• [Brief]:
Repeat the records in full, exactly.

• [Available data]:
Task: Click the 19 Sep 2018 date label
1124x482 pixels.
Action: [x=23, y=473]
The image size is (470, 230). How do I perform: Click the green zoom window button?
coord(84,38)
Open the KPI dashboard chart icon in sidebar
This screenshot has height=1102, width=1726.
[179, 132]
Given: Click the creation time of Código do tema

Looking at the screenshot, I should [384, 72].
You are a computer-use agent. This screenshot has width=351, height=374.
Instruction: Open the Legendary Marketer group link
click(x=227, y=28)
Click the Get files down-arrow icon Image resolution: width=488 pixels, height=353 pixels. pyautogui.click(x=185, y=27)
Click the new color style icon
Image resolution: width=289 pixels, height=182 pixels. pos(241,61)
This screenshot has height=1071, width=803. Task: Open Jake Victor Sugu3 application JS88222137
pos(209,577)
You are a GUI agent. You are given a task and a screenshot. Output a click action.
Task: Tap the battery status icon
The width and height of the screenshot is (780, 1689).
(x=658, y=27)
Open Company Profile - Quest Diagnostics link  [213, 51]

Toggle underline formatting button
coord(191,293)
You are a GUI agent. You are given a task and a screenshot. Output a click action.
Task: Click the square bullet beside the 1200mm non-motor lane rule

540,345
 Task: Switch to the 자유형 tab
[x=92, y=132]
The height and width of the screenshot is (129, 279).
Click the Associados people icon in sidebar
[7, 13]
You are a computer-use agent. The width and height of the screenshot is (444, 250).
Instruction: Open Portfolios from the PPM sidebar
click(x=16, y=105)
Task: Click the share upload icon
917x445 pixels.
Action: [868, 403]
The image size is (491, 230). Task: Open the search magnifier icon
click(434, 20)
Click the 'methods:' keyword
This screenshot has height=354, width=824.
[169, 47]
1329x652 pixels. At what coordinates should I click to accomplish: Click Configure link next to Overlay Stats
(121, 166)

• [Output]:
Task: Click the 19 Sep 2018 date label
1124x482 pixels.
Action: [x=23, y=473]
The image size is (470, 230). How do I perform: Click the green zoom window button?
coord(84,38)
Open the KPI dashboard chart icon in sidebar
This screenshot has height=1102, width=1726.
[179, 132]
Given: Click the creation time of Código do tema

Looking at the screenshot, I should [384, 72].
You are a computer-use agent. This screenshot has width=351, height=374.
Instruction: Open the Legendary Marketer group link
click(x=227, y=28)
Click the Get files down-arrow icon Image resolution: width=488 pixels, height=353 pixels. pyautogui.click(x=185, y=27)
Click the new color style icon
Image resolution: width=289 pixels, height=182 pixels. pos(241,61)
This screenshot has height=1071, width=803. Task: Open Jake Victor Sugu3 application JS88222137
pos(209,577)
You are a GUI agent. You are given a task and a screenshot. Output a click action.
Task: Tap the battery status icon
The width and height of the screenshot is (780, 1689).
(x=658, y=27)
Open Company Profile - Quest Diagnostics link  [213, 51]

Toggle underline formatting button
coord(191,293)
You are a GUI agent. You are given a task and a screenshot. Output a click action.
Task: Click the square bullet beside the 1200mm non-motor lane rule

540,345
 Task: Switch to the 자유형 tab
[x=92, y=132]
The height and width of the screenshot is (129, 279).
Click the Associados people icon in sidebar
[7, 13]
You are a computer-use agent. The width and height of the screenshot is (444, 250).
Instruction: Open Portfolios from the PPM sidebar
click(x=16, y=105)
Task: Click the share upload icon
917x445 pixels.
Action: [868, 403]
The image size is (491, 230). Task: Open the search magnifier icon
click(434, 20)
Click the 'methods:' keyword
This screenshot has height=354, width=824.
[169, 47]
1329x652 pixels. At what coordinates should I click to accomplish: Click Configure link next to Overlay Stats
(121, 166)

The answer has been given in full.